*** Opening of SUPPLIED RECORDS ***

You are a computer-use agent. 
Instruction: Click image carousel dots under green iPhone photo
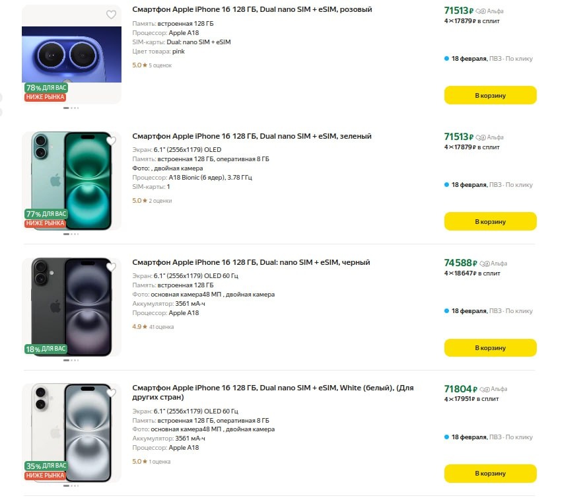[x=71, y=234]
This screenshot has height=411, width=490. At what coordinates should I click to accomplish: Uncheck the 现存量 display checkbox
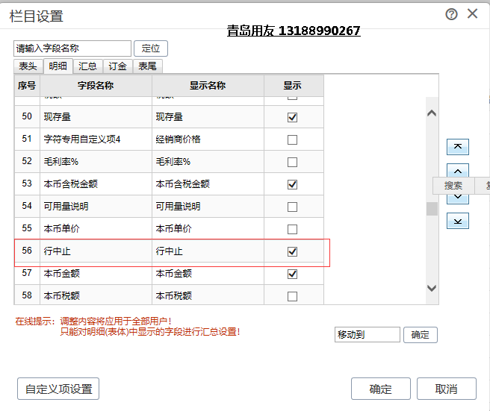click(292, 117)
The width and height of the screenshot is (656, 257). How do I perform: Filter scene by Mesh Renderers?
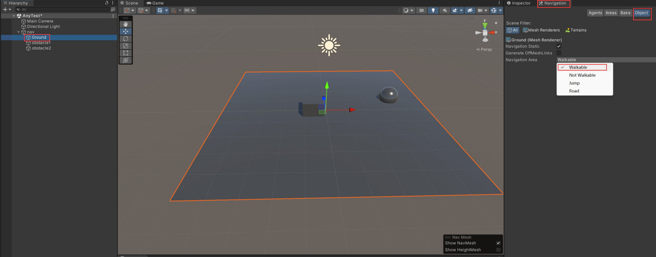(x=541, y=30)
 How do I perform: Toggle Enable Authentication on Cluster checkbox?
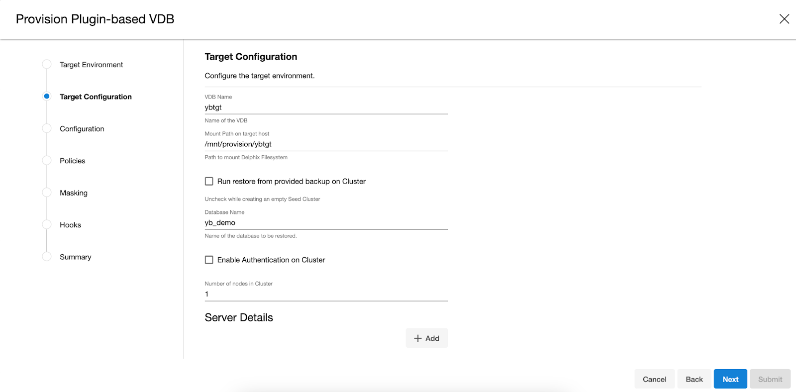coord(209,260)
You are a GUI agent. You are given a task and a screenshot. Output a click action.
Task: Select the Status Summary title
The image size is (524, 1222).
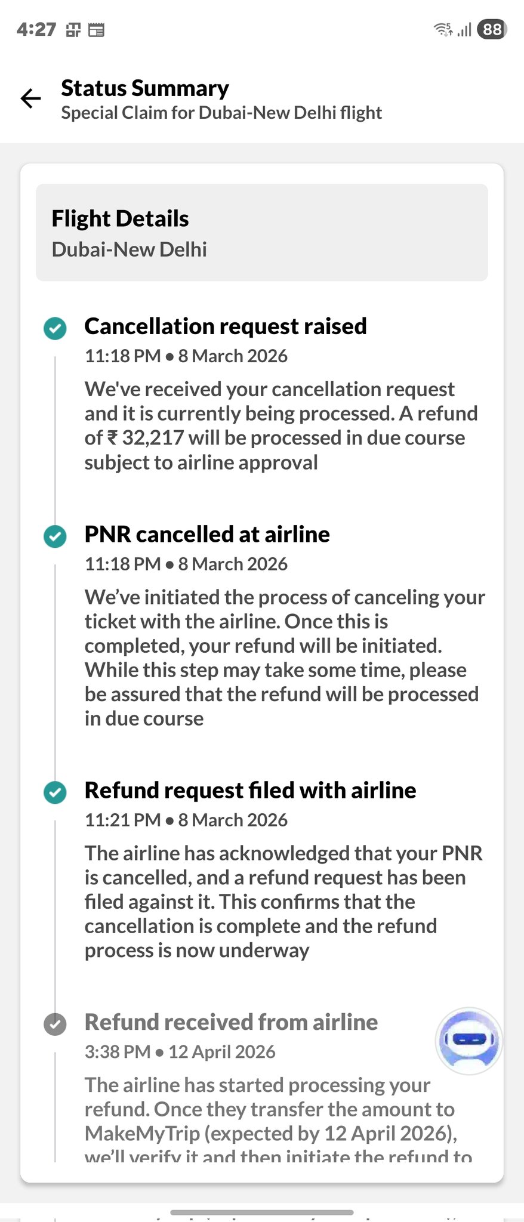[x=145, y=88]
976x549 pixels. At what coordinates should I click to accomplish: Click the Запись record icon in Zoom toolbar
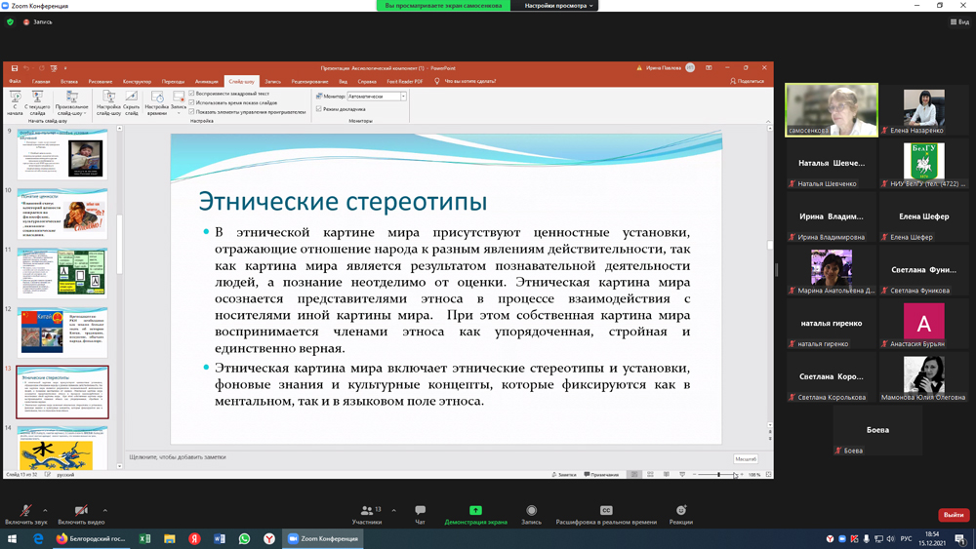531,513
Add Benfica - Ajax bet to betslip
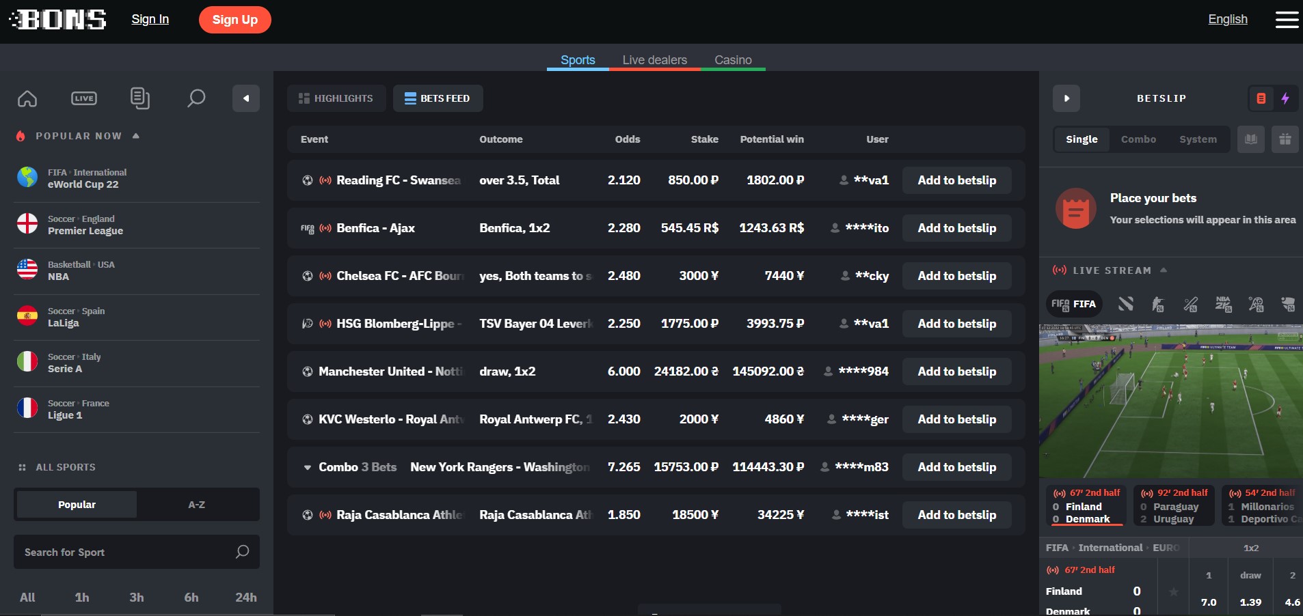The width and height of the screenshot is (1303, 616). pos(957,228)
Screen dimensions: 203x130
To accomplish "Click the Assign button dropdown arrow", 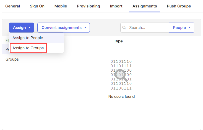I will coord(29,27).
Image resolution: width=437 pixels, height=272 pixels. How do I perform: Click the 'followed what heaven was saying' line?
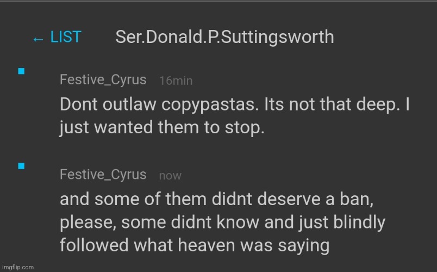point(195,245)
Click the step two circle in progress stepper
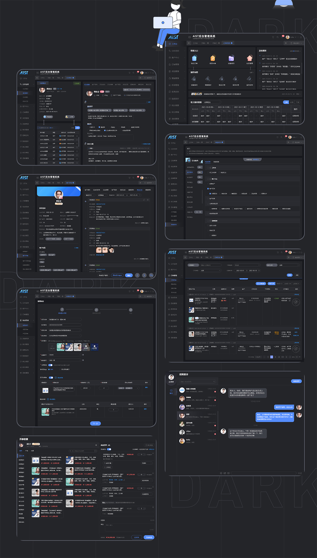 tap(96, 310)
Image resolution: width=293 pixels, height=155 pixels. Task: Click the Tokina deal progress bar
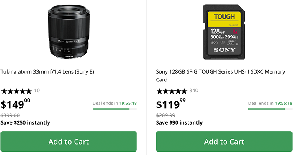point(115,109)
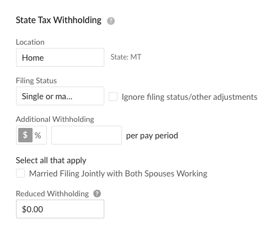
Task: Open the Location dropdown showing Home
Action: coord(60,57)
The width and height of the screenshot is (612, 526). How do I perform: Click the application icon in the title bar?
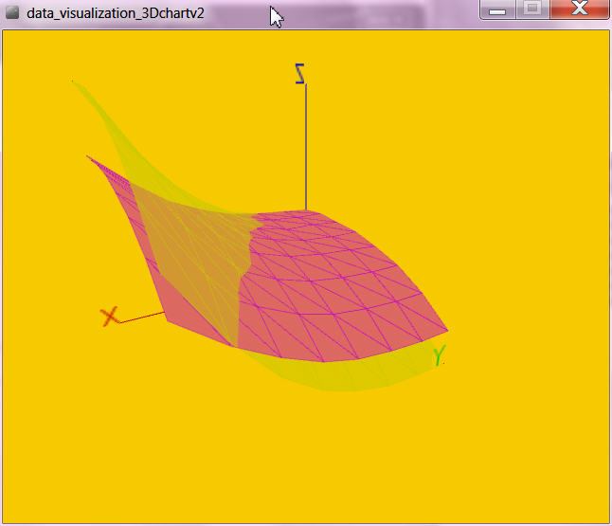[x=12, y=13]
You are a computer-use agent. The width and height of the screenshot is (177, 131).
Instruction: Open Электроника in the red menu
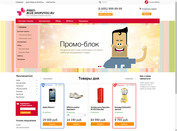click(44, 21)
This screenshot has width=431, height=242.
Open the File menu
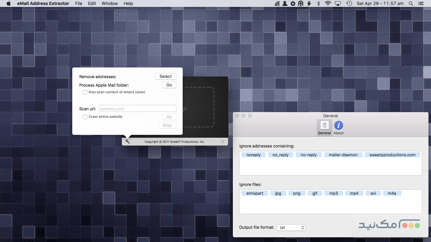(x=79, y=3)
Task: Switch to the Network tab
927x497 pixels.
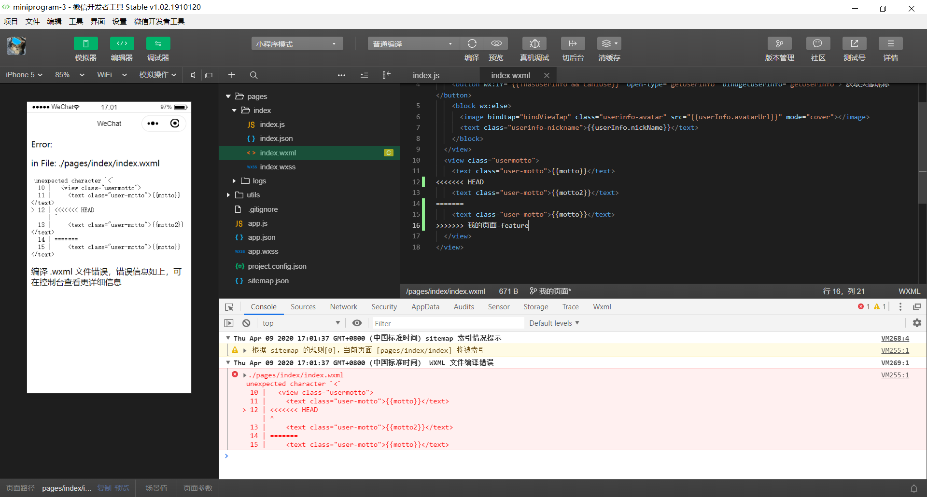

*** Close of SUPPLIED RECORDS ***

PROBLEM DESCRIPTION: What is needed is an exact copy of the lines above from the one with "Instruction: Click image" to the one with "Screen dimensions: 203x130", both ends kept, and nothing more; please leave the pictures out.

ANSWER AREA:
Instruction: Click image carousel dots under green iPhone photo
[x=71, y=234]
This screenshot has height=411, width=490. At what coordinates should I click to accomplish: Uncheck the 现存量 display checkbox
click(292, 117)
The width and height of the screenshot is (656, 257). How do I perform: Filter scene by Mesh Renderers?
(x=541, y=30)
 How do I perform: Toggle Enable Authentication on Cluster checkbox?
coord(209,260)
You are a GUI agent. You are given a task and a screenshot. Output a click action.
Task: Select the Status Summary title
The image size is (524, 1222).
[x=145, y=88]
976x549 pixels. At what coordinates should I click to accomplish: Click the Запись record icon in Zoom toolbar
531,513
Add Benfica - Ajax bet to betslip
The width and height of the screenshot is (1303, 616). pos(957,228)
Screen dimensions: 203x130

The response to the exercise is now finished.